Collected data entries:

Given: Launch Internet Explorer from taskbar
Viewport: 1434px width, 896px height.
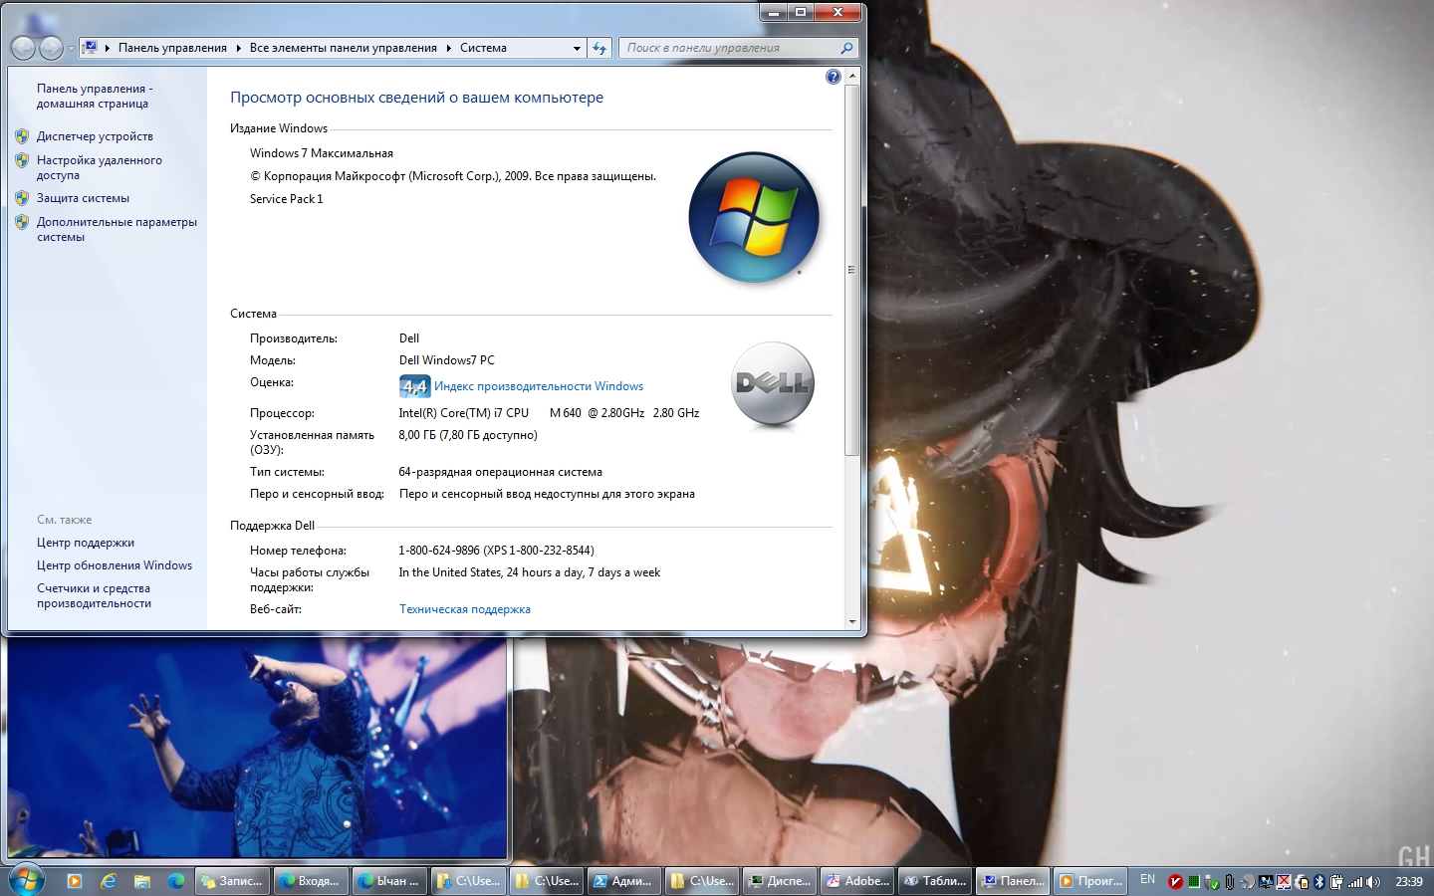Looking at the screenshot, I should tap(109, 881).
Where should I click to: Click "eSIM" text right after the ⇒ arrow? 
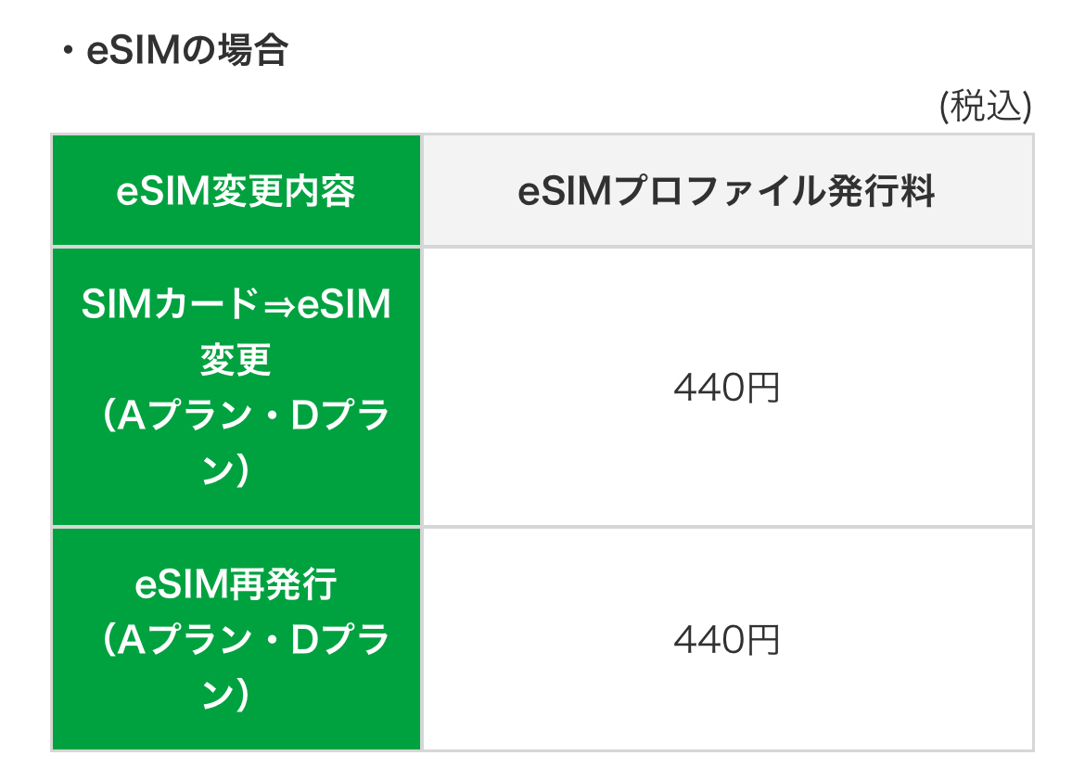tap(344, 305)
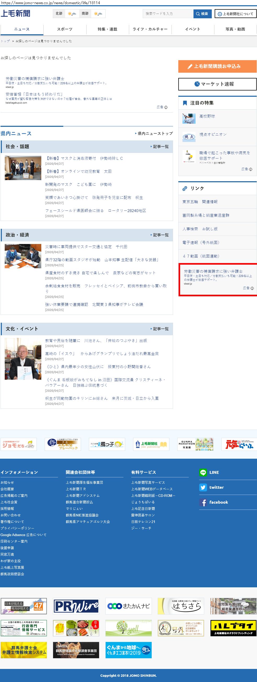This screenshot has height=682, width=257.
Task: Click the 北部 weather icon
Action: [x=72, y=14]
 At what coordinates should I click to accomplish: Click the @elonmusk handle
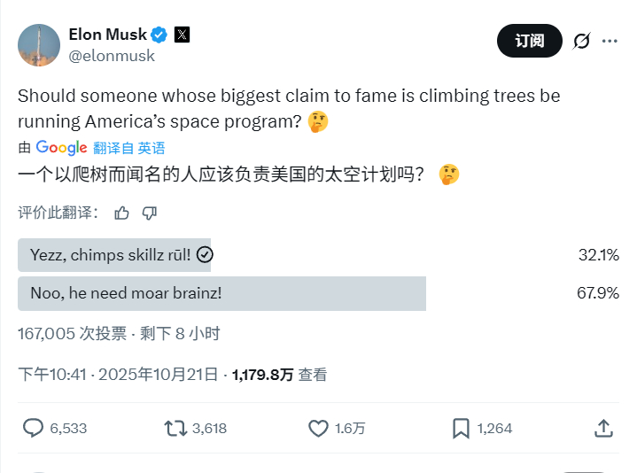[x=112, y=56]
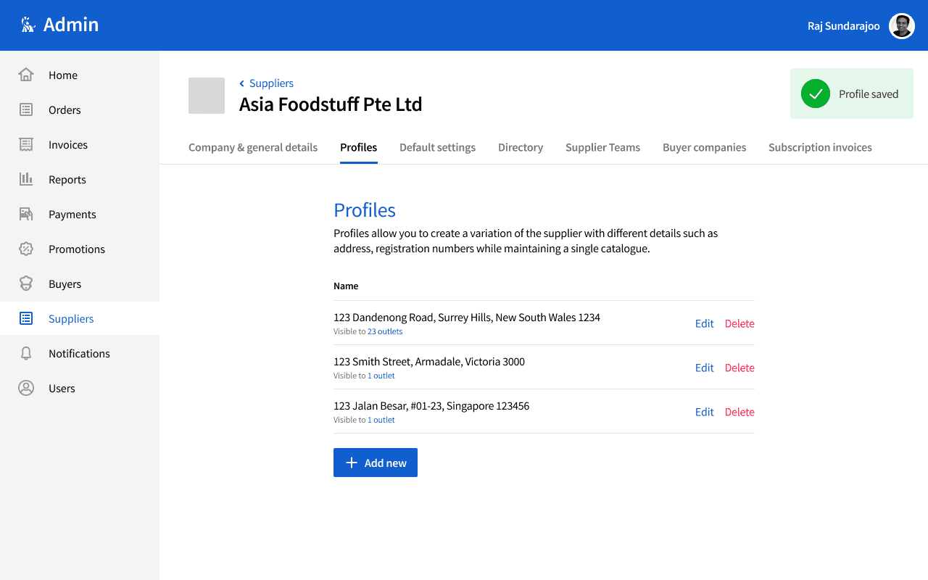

* * *

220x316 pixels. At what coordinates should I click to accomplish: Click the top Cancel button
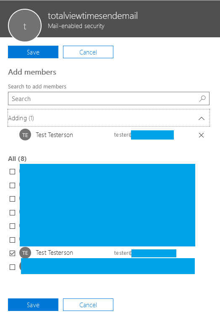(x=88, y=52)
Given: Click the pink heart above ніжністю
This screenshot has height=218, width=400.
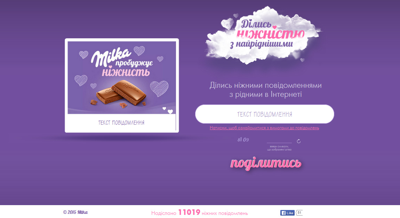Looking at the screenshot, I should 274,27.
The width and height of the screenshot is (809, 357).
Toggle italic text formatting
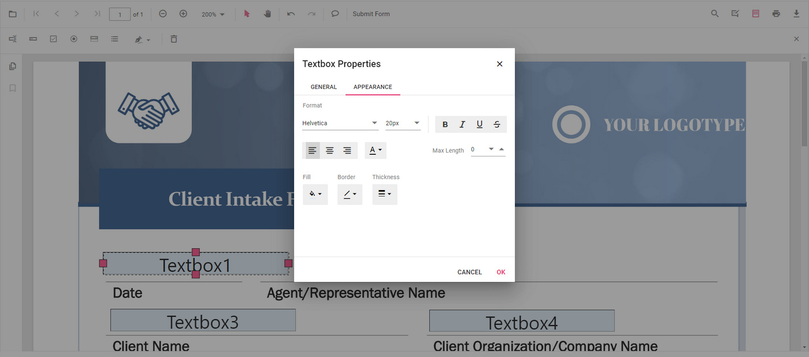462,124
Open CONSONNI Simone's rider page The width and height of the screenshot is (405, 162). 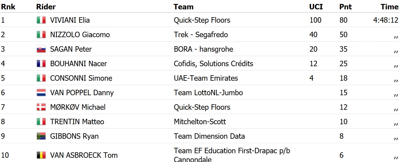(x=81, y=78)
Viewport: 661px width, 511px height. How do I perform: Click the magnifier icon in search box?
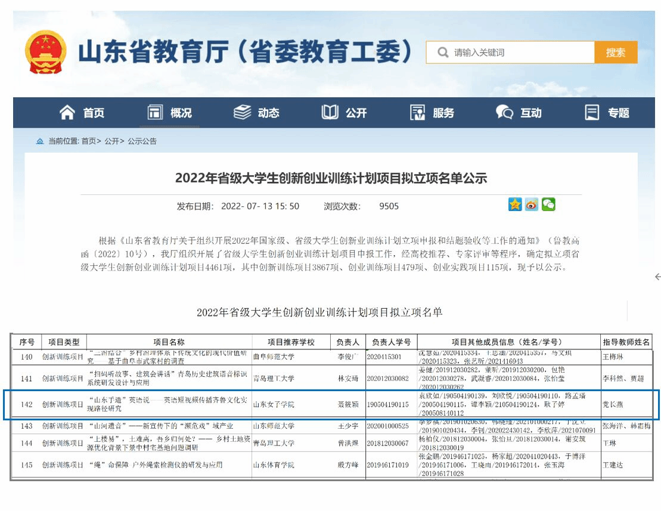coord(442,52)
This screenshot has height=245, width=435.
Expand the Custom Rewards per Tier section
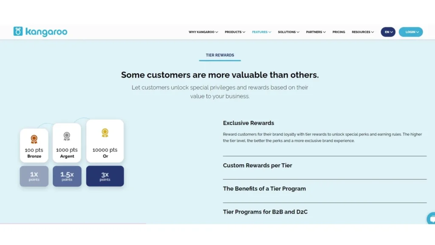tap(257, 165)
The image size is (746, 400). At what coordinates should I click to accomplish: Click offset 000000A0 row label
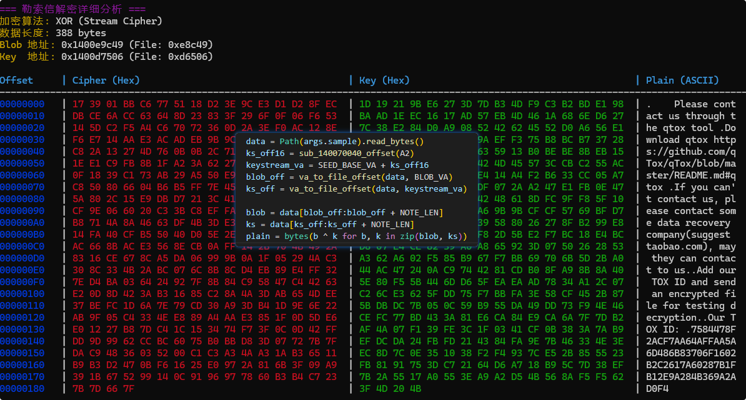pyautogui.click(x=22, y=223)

--

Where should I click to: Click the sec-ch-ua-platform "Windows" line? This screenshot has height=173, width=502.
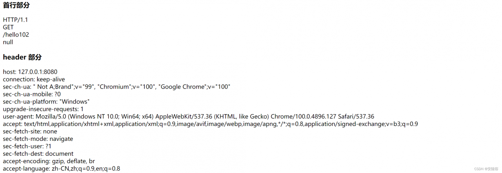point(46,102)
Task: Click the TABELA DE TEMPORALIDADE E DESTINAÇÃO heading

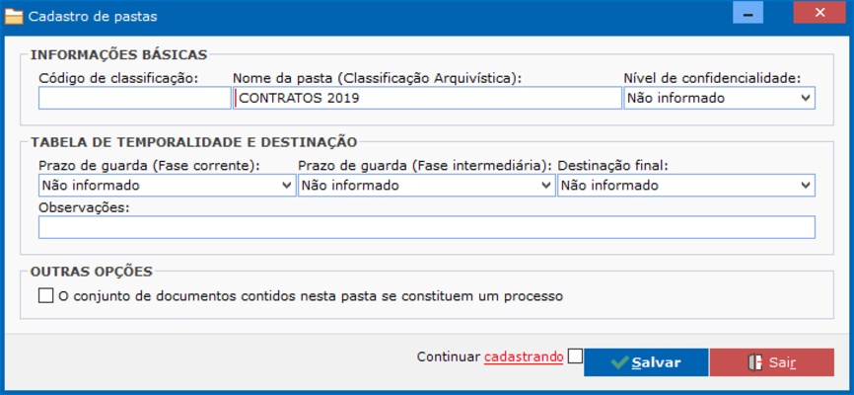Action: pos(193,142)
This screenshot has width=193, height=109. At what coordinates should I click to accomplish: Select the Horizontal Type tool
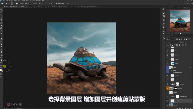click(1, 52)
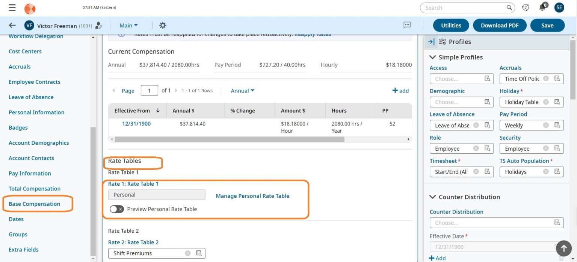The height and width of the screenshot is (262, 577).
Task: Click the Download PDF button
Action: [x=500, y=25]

> _PROBLEM STATEMENT_:
Within the data above, pick out all lines holding the word "Given".

> _OUTPUT OF THE TASK_:
Given: Launch Internet Explorer from taskbar
Given: Click the pink heart above ніжністю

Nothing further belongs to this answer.